GRL1 <- split(GRanges("chr1", IRanges(rpois(1000000, 100000), width = rpois(1000000, 1000))),
sample(20000, 1000000, replace = TRUE))
GRL2 <- split(GRanges("chr1", IRanges(rpois(1000000, 100000), width = rpois(1000000, 1000))),
sample(20000, 1000000, replace = TRUE))
GRL1 <- as(GRL1, "GRangesList")
GRL2 <- as(GRL2, "GRangesList")
system.time(pc(GRL1, GRL2))
user system elapsed
0.314 0.035 0.363
I wanted to share my real data for you to check, but saving it failed after a few minutes of processing.
> sum(elementNROWS(upstreamCisRegions))
[1] 437067
> sum(elementNROWS(downstreamCisRegions))
[1] 596053
> class(upstreamCisRegions)
[1] "SimpleGRangesList"
attr(,"package")
[1] "GenomicRanges"
> class(downstreamCisRegions)
[1] "SimpleGRangesList"
attr(,"package")
[1] "GenomicRanges"
> save.image(upstreamCisRegions, downstreamCisRegions, file = "CisRegions.RData")
Error in normalizeDoubleBracketSubscript(i, x, exact = exact, allow.NA = TRUE, :
subscript is out of bounds
Warning message:
In file.remove(outfile) :
cannot remove file 'CisRegions.RDataTmp', reason 'No such file or directory'
Saving the test lists also fails.
> class(GRL1)
[1] "CompressedGRangesList"
attr(,"package")
[1] "GenomicRanges"
> class(GRL2)
[1] "CompressedGRangesList"
attr(,"package")
[1] "GenomicRanges"
> save.image(GRL1, GRL2, file = "test.RData")

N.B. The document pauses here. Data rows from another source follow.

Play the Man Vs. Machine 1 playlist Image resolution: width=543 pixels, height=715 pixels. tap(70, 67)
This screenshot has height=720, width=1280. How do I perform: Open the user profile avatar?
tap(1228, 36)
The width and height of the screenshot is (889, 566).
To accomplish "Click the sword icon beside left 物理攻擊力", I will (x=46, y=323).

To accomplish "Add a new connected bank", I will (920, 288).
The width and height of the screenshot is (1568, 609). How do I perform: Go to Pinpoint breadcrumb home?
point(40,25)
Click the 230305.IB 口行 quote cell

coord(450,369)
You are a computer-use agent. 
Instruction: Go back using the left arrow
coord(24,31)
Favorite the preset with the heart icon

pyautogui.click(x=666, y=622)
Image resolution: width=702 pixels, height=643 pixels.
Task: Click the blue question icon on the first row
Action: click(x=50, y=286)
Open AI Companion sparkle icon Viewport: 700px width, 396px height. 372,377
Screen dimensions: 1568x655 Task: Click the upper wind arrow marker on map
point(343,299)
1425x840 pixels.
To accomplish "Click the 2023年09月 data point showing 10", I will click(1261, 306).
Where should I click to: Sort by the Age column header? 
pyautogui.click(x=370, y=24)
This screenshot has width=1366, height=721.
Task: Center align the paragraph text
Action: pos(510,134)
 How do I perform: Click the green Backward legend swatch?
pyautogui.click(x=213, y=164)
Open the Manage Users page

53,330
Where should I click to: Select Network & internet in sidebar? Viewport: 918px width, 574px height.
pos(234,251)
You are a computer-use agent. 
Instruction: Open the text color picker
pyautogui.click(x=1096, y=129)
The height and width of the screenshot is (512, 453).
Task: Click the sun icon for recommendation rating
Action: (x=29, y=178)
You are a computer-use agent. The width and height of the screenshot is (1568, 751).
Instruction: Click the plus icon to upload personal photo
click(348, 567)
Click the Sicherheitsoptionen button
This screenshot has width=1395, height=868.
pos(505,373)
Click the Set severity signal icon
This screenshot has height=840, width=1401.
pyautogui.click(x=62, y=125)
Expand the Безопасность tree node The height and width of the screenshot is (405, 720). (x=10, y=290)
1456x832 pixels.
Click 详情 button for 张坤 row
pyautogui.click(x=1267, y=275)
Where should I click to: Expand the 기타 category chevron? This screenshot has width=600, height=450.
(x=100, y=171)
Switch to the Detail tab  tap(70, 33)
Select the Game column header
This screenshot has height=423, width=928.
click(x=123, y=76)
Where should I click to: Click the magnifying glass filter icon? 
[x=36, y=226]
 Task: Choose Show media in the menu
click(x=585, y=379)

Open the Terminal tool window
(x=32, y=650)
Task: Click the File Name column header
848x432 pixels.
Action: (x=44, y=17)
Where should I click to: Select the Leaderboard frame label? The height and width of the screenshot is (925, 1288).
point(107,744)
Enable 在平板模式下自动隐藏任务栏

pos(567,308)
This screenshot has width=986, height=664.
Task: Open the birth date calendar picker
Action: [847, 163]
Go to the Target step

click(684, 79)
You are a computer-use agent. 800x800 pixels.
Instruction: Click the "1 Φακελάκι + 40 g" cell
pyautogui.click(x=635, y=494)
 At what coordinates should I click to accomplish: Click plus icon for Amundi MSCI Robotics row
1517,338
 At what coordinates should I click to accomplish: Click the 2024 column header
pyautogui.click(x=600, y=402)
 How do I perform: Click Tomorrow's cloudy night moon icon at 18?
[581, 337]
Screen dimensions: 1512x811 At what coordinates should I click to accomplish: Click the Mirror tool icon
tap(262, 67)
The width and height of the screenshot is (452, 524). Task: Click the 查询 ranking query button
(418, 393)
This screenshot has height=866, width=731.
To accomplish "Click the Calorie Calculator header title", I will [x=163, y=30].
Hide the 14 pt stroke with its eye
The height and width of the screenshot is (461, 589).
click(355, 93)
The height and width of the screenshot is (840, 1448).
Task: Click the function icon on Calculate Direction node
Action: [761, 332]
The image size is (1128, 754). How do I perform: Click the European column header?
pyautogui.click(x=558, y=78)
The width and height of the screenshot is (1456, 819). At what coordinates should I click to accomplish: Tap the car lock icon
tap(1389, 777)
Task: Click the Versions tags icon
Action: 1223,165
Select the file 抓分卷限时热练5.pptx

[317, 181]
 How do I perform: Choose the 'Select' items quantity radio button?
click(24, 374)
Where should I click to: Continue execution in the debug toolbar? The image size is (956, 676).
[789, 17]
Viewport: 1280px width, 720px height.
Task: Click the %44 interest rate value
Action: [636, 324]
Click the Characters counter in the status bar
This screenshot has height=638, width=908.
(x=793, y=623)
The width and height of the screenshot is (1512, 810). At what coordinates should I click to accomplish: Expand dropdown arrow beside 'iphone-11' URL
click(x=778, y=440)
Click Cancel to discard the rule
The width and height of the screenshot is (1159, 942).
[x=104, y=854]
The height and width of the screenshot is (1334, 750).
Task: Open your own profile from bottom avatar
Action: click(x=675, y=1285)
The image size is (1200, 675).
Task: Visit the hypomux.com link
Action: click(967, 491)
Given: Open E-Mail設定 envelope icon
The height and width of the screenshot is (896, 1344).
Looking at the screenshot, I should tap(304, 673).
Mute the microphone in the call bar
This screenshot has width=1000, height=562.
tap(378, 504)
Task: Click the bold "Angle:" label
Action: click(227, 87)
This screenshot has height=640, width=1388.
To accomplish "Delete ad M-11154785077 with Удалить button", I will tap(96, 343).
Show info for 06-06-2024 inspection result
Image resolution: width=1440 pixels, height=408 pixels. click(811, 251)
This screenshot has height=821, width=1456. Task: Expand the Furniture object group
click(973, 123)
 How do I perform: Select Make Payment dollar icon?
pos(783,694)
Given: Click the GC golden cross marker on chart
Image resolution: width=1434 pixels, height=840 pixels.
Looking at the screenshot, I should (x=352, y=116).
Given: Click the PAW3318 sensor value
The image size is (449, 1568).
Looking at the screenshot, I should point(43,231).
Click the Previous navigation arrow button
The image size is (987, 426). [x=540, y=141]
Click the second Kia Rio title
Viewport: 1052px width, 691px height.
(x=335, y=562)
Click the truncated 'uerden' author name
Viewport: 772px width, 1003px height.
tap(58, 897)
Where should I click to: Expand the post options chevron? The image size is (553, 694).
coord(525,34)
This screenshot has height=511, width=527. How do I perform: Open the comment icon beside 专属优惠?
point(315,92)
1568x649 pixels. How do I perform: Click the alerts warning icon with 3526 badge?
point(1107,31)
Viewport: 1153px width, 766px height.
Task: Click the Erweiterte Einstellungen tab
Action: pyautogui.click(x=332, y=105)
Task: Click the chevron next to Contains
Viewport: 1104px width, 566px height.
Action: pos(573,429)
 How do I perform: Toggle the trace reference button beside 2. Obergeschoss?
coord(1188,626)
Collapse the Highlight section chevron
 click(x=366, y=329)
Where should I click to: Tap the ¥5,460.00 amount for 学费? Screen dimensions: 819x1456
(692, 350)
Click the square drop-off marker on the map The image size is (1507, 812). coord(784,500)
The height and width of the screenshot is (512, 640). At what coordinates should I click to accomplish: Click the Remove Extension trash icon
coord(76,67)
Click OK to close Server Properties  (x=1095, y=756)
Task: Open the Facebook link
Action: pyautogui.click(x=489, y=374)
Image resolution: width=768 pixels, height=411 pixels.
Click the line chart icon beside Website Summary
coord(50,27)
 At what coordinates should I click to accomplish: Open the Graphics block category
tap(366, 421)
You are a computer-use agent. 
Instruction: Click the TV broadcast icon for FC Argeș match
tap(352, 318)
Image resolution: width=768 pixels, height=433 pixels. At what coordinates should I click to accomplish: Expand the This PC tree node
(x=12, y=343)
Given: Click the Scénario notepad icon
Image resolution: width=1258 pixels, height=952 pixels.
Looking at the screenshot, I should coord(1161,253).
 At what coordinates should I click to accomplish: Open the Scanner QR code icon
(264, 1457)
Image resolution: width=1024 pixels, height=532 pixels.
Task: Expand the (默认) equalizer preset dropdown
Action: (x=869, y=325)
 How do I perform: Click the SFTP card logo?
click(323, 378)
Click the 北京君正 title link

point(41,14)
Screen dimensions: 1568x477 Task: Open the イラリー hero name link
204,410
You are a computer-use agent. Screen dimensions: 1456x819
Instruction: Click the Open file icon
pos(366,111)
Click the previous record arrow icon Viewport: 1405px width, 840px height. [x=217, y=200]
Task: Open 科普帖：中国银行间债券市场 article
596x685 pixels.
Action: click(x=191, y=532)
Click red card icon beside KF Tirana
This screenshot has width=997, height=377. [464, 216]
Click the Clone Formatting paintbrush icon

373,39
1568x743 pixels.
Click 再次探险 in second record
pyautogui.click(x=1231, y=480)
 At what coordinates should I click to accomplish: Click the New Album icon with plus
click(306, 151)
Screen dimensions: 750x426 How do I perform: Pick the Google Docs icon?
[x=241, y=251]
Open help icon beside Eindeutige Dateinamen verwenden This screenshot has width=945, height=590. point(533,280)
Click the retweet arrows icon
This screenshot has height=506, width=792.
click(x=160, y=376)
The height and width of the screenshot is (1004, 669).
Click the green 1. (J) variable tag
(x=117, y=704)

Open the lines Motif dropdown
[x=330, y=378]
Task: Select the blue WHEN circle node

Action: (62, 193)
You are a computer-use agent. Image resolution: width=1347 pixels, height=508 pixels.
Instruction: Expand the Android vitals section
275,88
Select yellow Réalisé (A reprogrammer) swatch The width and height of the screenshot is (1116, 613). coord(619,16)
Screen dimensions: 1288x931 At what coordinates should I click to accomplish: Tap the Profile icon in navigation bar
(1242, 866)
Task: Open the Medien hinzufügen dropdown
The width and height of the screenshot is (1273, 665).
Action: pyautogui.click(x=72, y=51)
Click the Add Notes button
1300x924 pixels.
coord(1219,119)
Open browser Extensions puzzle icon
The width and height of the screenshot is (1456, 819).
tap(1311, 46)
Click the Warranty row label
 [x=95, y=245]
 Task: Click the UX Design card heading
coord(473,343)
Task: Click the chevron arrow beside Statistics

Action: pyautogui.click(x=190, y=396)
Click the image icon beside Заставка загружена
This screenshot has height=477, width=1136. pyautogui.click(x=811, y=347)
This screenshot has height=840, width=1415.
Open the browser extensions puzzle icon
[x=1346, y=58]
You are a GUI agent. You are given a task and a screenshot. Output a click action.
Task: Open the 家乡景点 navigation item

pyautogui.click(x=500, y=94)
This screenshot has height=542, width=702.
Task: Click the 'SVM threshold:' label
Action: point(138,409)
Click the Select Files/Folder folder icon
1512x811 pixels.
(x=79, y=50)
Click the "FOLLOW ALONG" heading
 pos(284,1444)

Error in relist(flesh, PartitioningByEnd(skeleton)) :
shape of 'skeleton' is not compatible with 'NROW(flesh)'
Warning message:
In file.remove(outfile) :
cannot remove file 'test.RDataTmp', reason 'No such file or directory'
I have a fairly standard R configuration.
> sessionInfo()
R version 4.0.1 (2020-06-06)
Platform: x86_64-pc-linux-gnu (64-bit)
Running under: Debian GNU/Linux 10 (buster)
Matrix products: default
BLAS: /usr/lib/x86_64-linux-gnu/atlas/libblas.so.3.10.3
LAPACK: /usr/lib/x86_64-linux-gnu/atlas/liblapack.so.3.10.3
locale:
[1] LC_CTYPE=C.UTF-8 LC_NUMERIC=C LC_TIME=C.UTF-8 LC_COLLATE=C.UTF-8
[5] LC_MONETARY=C.UTF-8 LC_MESSAGES=C.UTF-8 LC_PAPER=C.UTF-8 LC_NAME=C
[9] LC_ADDRESS=C LC_TELEPHONE=C LC_MEASUREMENT=C.UTF-8 LC_IDENTIFICATION=C
attached base packages:
[1] stats4 parallel stats graphics grDevices utils datasets methods base
other attached packages:
[1] rtracklayer_1.48.0 BiocParallel_1.22.0 GenomicFeatures_1.40.0 AnnotationDbi_1.50.0
[5] Biobase_2.48.0 GenomicRanges_1.40.0 GenomeInfoDb_1.24.2 IRanges_2.22.2
[9] S4Vectors_0.26.1 BiocGenerics_0.34.0
dont use save.image, use save
save(GRL1, GRL2, file = "test.RData")
This should work
A previous question on the support site has a comment on an answer from the person asking the question:
The solution involves the use of
pc
. When I do it with the current version of GenomicRanges and R 4.0.1, it takes a few minutes. Could it be a performance regression since 2017? The length of each list is also about 20000 components, like the original question.